The 5 Browns take a bow after performing during the dress rehearsal for a birthday tribute to LDS Church President Gordon B. Hinckley in July 2005.
Keith Johnson, Deseret News
ALPINE The first thing people assume is that it was all planned.
The 5 Browns, the all-sibling classical piano quintet from Utah, was surely the result of stage parents who aspired to raise five piano prodigies and pack them off to Juilliard, followed by appearances on "Oprah," "60 Minutes" and "The Tonight Show," followed by a recording contract and worldwide concert tours.
Which is exactly what happened, but no one saw it coming.
Who would invite financial ruin on themselves to make it happen? Keith and Lisa Brown, both in their early 50s, don't even have a house to call their own they're living in her parents' home in Alpine.

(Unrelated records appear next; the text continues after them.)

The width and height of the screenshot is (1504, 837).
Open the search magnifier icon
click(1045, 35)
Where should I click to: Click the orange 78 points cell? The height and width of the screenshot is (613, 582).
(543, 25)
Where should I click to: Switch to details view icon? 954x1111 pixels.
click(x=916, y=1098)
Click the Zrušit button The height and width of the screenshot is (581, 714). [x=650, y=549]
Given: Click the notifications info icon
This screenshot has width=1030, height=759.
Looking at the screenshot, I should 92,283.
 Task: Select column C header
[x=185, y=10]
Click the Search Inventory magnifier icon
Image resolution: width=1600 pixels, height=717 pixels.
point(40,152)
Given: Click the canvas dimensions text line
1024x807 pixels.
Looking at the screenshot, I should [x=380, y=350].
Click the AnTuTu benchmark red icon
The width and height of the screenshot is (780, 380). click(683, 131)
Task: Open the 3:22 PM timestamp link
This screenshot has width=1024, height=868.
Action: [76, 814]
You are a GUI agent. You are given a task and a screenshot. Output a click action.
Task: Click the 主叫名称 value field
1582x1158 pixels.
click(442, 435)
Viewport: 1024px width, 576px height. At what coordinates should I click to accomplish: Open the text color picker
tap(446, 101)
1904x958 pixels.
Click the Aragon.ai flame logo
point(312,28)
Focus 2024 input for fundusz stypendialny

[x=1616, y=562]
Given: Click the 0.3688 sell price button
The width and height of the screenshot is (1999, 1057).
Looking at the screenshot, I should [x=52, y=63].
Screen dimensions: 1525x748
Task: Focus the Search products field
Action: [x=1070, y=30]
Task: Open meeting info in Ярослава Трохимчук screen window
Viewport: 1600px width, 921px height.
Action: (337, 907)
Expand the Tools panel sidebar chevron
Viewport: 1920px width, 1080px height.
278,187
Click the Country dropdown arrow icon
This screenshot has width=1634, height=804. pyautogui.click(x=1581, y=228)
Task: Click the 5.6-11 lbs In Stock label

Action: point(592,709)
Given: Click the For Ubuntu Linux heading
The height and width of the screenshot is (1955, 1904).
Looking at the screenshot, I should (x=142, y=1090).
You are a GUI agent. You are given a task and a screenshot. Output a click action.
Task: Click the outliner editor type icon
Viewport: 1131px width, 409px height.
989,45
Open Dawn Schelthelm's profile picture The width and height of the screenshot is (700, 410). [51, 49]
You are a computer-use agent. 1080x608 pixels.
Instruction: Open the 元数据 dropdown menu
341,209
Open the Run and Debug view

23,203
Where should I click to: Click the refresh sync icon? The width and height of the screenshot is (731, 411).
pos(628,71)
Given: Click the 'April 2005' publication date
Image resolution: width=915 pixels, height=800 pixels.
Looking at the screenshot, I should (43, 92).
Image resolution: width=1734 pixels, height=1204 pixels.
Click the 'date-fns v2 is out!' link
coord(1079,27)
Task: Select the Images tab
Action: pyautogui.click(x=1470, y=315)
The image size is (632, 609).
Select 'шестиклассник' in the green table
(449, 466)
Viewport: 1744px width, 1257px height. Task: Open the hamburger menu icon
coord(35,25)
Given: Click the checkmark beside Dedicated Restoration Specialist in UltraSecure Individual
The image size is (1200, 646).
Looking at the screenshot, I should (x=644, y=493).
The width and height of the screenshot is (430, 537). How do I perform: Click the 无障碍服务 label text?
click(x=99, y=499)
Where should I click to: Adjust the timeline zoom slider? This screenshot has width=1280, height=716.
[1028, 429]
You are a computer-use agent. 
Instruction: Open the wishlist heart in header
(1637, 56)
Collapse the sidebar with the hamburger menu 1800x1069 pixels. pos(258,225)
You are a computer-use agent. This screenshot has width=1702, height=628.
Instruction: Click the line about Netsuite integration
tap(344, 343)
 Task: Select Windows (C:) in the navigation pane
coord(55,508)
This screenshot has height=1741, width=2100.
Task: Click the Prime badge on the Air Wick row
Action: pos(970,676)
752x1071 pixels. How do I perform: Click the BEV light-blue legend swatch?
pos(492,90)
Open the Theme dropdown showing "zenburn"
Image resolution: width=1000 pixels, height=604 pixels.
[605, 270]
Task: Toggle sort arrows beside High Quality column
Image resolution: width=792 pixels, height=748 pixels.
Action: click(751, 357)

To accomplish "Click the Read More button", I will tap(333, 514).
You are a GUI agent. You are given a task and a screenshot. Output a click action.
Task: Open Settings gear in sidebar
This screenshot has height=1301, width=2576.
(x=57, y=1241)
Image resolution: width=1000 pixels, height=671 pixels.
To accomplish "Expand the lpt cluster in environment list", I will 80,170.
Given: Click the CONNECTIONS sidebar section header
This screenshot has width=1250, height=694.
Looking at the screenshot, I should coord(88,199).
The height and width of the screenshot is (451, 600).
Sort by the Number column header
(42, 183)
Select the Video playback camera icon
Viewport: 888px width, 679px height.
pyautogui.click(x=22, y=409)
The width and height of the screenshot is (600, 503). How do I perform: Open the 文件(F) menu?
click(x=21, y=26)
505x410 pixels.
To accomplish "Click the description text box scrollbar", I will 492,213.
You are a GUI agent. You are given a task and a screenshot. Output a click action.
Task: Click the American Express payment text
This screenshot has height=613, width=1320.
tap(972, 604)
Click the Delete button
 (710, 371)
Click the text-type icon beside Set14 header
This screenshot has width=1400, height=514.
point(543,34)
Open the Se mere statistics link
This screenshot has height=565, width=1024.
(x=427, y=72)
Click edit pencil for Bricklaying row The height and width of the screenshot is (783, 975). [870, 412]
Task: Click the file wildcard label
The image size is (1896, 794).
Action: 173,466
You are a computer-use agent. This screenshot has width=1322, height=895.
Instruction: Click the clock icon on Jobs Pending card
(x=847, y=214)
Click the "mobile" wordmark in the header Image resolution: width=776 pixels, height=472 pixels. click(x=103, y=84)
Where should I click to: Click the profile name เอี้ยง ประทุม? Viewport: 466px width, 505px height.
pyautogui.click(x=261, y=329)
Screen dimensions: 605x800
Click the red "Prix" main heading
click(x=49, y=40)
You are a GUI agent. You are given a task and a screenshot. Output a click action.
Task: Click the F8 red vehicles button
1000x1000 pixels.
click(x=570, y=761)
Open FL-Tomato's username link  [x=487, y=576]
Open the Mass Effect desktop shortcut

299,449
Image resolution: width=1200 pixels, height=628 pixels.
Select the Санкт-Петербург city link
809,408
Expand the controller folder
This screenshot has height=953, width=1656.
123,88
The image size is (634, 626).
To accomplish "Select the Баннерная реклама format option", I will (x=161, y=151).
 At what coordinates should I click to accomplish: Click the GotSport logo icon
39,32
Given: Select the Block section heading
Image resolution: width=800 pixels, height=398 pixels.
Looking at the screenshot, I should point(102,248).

The Browns made this up as they went along, one thing leading to another, Keith and Lisa as surprised as anyone each step of the way. Nobody could have planned it. It's preposterous. It's like planning to produce all five starters for the Boston Celtics.
"If we had planned it, we would have had them play different instruments," Lisa says.
But it happened anyway, and Desirae, 29; Deondra, 28; Greg, 25; Melody, 24; and Ryan, 22, have given stodgy classical music a shot in the arm. Their three CDs have spent several weeks atop Billboard's classical music charts, and their concert tours sell out in nearly all 50 states, Japan, Germany, France, Korea, Mexico and England.
In concert, the Browns treat their fans to a musical circus act featuring 50 flying fingers. The Browns play in various combinations solo, duet, duo,
trio, six hands, quintet. When the three ladies play "Clair de Lune" on one piano, their long, slender white arms look like six swans gracefully nodding to the keyboard. Otherwise, the Browns play with almost violent passion, attacking the keyboard, heads hammering or lolling to the music, eyes closed or stealing looks at each other to maintain their timing, which is so impeccable that five pianos sound as one. They play their entire program from memory, without sheet music.
There has never been anything quite like them. There weren't even any five-piano arrangements when they began their professional careers five years ago. They retained, among others, Jeff Shumway, a Brigham Young University professor and fellow Juilliard alum, to do create special arrangements.